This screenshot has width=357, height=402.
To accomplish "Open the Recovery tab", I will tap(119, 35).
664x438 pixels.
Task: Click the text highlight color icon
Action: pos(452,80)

◇ ◇ ◇ ◇ ◇

SHORT TASK :: Can you give the records above again with "Recovery" renamed to "Restore" and every other part left unchanged?

RESPONSE ::
This screenshot has width=357, height=402.
To accomplish "Open the Restore tab", I will tap(119, 35).
664x438 pixels.
Task: Click the text highlight color icon
Action: pos(452,80)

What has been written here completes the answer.